- _What is required_
Repeat the whole of the data, keeping every detail the same.

══ Data for processing

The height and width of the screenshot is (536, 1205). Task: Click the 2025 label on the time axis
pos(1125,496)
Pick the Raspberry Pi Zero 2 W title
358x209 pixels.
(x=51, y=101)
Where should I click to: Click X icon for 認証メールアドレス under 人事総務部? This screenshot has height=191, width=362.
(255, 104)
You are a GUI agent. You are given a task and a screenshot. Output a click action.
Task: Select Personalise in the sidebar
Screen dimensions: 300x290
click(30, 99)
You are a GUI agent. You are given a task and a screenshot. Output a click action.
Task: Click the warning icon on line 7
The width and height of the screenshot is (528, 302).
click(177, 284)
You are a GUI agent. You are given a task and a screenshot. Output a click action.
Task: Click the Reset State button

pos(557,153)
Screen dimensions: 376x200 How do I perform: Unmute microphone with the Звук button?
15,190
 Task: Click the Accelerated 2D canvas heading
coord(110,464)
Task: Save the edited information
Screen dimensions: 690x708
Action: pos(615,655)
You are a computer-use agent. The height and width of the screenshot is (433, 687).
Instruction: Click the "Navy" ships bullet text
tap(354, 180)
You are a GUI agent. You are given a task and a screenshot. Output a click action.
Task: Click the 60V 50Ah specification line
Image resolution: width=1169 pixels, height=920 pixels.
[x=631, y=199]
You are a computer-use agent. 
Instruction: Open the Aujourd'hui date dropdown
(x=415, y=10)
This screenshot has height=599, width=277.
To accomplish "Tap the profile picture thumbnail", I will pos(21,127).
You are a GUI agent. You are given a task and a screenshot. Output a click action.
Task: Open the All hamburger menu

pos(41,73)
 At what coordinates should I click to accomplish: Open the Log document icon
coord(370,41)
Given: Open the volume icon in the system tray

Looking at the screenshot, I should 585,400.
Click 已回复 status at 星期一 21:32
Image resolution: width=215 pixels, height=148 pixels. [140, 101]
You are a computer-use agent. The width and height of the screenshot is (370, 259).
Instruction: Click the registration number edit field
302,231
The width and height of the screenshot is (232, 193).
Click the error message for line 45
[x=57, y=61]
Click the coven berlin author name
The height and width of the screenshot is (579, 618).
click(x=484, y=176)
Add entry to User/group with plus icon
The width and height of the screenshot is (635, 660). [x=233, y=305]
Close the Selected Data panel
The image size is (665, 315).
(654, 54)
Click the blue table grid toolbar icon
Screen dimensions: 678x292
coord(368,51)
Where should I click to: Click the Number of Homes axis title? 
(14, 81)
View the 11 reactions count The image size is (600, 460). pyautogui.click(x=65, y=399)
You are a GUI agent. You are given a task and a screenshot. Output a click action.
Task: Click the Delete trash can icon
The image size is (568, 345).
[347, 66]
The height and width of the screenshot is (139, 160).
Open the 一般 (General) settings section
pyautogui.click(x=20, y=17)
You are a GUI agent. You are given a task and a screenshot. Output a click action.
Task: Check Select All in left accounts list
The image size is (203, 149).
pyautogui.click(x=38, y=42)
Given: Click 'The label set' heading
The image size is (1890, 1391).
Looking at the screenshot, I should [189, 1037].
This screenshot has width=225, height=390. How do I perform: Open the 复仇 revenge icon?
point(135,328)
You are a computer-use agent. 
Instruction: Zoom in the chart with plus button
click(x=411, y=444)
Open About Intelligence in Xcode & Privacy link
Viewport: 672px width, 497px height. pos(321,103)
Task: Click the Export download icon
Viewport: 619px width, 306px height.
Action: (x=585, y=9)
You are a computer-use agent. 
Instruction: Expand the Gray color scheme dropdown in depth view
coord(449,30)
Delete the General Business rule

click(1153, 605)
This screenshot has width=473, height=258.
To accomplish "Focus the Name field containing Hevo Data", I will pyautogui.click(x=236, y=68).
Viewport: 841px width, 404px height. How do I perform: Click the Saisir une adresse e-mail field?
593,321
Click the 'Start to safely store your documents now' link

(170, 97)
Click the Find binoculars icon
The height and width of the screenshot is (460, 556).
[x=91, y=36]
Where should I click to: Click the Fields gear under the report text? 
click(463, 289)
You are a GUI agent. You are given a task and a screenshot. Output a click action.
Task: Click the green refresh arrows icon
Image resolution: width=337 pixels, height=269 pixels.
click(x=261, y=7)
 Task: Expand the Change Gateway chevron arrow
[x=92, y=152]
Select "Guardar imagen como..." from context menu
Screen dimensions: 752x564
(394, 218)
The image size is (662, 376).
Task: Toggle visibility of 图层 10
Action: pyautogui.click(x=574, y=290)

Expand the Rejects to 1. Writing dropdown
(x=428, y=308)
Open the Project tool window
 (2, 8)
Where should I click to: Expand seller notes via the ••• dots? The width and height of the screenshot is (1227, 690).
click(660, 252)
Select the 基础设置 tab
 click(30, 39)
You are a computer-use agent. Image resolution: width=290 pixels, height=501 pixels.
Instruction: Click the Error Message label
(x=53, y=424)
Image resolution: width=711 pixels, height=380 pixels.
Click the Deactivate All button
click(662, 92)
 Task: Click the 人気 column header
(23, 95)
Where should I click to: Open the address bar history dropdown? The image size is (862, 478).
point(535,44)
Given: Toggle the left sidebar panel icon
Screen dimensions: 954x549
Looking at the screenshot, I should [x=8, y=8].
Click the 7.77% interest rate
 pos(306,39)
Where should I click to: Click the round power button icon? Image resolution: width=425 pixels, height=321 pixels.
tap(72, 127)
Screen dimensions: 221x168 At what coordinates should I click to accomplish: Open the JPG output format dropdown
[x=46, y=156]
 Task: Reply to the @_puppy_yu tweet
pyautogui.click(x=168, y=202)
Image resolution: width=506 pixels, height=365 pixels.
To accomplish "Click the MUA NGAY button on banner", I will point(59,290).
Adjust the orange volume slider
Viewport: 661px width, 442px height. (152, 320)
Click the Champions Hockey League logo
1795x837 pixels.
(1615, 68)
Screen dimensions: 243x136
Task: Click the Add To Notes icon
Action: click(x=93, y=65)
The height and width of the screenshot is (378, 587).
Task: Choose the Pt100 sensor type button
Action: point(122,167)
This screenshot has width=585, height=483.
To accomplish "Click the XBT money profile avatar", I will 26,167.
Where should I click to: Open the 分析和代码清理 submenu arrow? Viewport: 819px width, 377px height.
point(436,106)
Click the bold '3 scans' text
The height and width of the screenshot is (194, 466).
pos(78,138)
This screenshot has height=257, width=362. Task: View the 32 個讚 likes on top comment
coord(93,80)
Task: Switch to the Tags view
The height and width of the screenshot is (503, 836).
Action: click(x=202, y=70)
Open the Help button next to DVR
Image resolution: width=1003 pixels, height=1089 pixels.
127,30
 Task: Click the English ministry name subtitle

════

- _Solution_
The height and width of the screenshot is (536, 1205). Task: Click the 2025 label on the time axis
pos(1125,496)
Pick the Raspberry Pi Zero 2 W title
358x209 pixels.
(x=51, y=101)
Where should I click to: Click X icon for 認証メールアドレス under 人事総務部? This screenshot has height=191, width=362.
(255, 104)
You are a GUI agent. You are given a task and a screenshot. Output a click action.
Task: Select Personalise in the sidebar
Screen dimensions: 300x290
click(30, 99)
You are a GUI agent. You are given a task and a screenshot. Output a click action.
Task: Click the warning icon on line 7
The width and height of the screenshot is (528, 302).
click(177, 284)
You are a GUI agent. You are given a task and a screenshot. Output a click action.
Task: Click the Reset State button

pos(557,153)
Screen dimensions: 376x200 How do I perform: Unmute microphone with the Звук button?
15,190
 Task: Click the Accelerated 2D canvas heading
coord(110,464)
Task: Save the edited information
Screen dimensions: 690x708
Action: pos(615,655)
You are a computer-use agent. The height and width of the screenshot is (433, 687).
Instruction: Click the "Navy" ships bullet text
tap(354, 180)
You are a GUI agent. You are given a task and a screenshot. Output a click action.
Task: Click the 60V 50Ah specification line
Image resolution: width=1169 pixels, height=920 pixels.
[x=631, y=199]
You are a computer-use agent. 
Instruction: Open the Aujourd'hui date dropdown
(x=415, y=10)
This screenshot has height=599, width=277.
To accomplish "Tap the profile picture thumbnail", I will pos(21,127).
You are a GUI agent. You are given a task and a screenshot. Output a click action.
Task: Open the All hamburger menu

pos(41,73)
 At what coordinates should I click to accomplish: Open the Log document icon
coord(370,41)
Given: Open the volume icon in the system tray

Looking at the screenshot, I should 585,400.
Click 已回复 status at 星期一 21:32
Image resolution: width=215 pixels, height=148 pixels. [140, 101]
You are a computer-use agent. The width and height of the screenshot is (370, 259).
Instruction: Click the registration number edit field
302,231
The width and height of the screenshot is (232, 193).
Click the error message for line 45
[x=57, y=61]
Click the coven berlin author name
The height and width of the screenshot is (579, 618).
click(x=484, y=176)
Add entry to User/group with plus icon
The width and height of the screenshot is (635, 660). [x=233, y=305]
Close the Selected Data panel
The image size is (665, 315).
(654, 54)
Click the blue table grid toolbar icon
Screen dimensions: 678x292
coord(368,51)
Where should I click to: Click the Number of Homes axis title? 
(14, 81)
View the 11 reactions count The image size is (600, 460). pyautogui.click(x=65, y=399)
You are a GUI agent. You are given a task and a screenshot. Output a click action.
Task: Click the Delete trash can icon
The image size is (568, 345).
[347, 66]
The height and width of the screenshot is (139, 160).
Open the 一般 (General) settings section
pyautogui.click(x=20, y=17)
You are a GUI agent. You are given a task and a screenshot. Output a click action.
Task: Check Select All in left accounts list
The image size is (203, 149).
pyautogui.click(x=38, y=42)
Given: Click 'The label set' heading
The image size is (1890, 1391).
Looking at the screenshot, I should [189, 1037].
This screenshot has width=225, height=390. How do I perform: Open the 复仇 revenge icon?
point(135,328)
You are a computer-use agent. 
Instruction: Zoom in the chart with plus button
click(x=411, y=444)
Open About Intelligence in Xcode & Privacy link
Viewport: 672px width, 497px height. pos(321,103)
Task: Click the Export download icon
Viewport: 619px width, 306px height.
Action: (x=585, y=9)
You are a computer-use agent. 
Instruction: Expand the Gray color scheme dropdown in depth view
coord(449,30)
Delete the General Business rule

click(1153, 605)
This screenshot has width=473, height=258.
To accomplish "Focus the Name field containing Hevo Data", I will pyautogui.click(x=236, y=68).
Viewport: 841px width, 404px height. How do I perform: Click the Saisir une adresse e-mail field?
593,321
Click the 'Start to safely store your documents now' link

(170, 97)
Click the Find binoculars icon
The height and width of the screenshot is (460, 556).
[x=91, y=36]
Where should I click to: Click the Fields gear under the report text? 
click(463, 289)
You are a GUI agent. You are given a task and a screenshot. Output a click action.
Task: Click the green refresh arrows icon
Image resolution: width=337 pixels, height=269 pixels.
click(x=261, y=7)
 Task: Expand the Change Gateway chevron arrow
[x=92, y=152]
Select "Guardar imagen como..." from context menu
Screen dimensions: 752x564
(394, 218)
The image size is (662, 376).
Task: Toggle visibility of 图层 10
Action: pyautogui.click(x=574, y=290)

Expand the Rejects to 1. Writing dropdown
(x=428, y=308)
Open the Project tool window
 (2, 8)
Where should I click to: Expand seller notes via the ••• dots? The width and height of the screenshot is (1227, 690).
click(660, 252)
Select the 基础设置 tab
 click(30, 39)
You are a computer-use agent. Image resolution: width=290 pixels, height=501 pixels.
Instruction: Click the Error Message label
(x=53, y=424)
Image resolution: width=711 pixels, height=380 pixels.
Click the Deactivate All button
click(662, 92)
 Task: Click the 人気 column header
(23, 95)
Where should I click to: Open the address bar history dropdown? The image size is (862, 478).
point(535,44)
Given: Toggle the left sidebar panel icon
Screen dimensions: 954x549
Looking at the screenshot, I should [x=8, y=8].
Click the 7.77% interest rate
 pos(306,39)
Where should I click to: Click the round power button icon? Image resolution: width=425 pixels, height=321 pixels.
tap(72, 127)
Screen dimensions: 221x168 At what coordinates should I click to accomplish: Open the JPG output format dropdown
[x=46, y=156]
 Task: Reply to the @_puppy_yu tweet
pyautogui.click(x=168, y=202)
Image resolution: width=506 pixels, height=365 pixels.
To accomplish "Click the MUA NGAY button on banner", I will point(59,290).
Adjust the orange volume slider
Viewport: 661px width, 442px height. (152, 320)
Click the Champions Hockey League logo
1795x837 pixels.
(1615, 68)
Screen dimensions: 243x136
Task: Click the Add To Notes icon
Action: click(x=93, y=65)
The height and width of the screenshot is (378, 587).
Task: Choose the Pt100 sensor type button
Action: point(122,167)
This screenshot has width=585, height=483.
To accomplish "Click the XBT money profile avatar", I will 26,167.
Where should I click to: Open the 分析和代码清理 submenu arrow? Viewport: 819px width, 377px height.
point(436,106)
Click the bold '3 scans' text
The height and width of the screenshot is (194, 466).
pos(78,138)
This screenshot has height=257, width=362. Task: View the 32 個讚 likes on top comment
coord(93,80)
Task: Switch to the Tags view
The height and width of the screenshot is (503, 836).
Action: click(x=202, y=70)
Open the Help button next to DVR
Image resolution: width=1003 pixels, height=1089 pixels.
127,30
 Task: Click the English ministry name subtitle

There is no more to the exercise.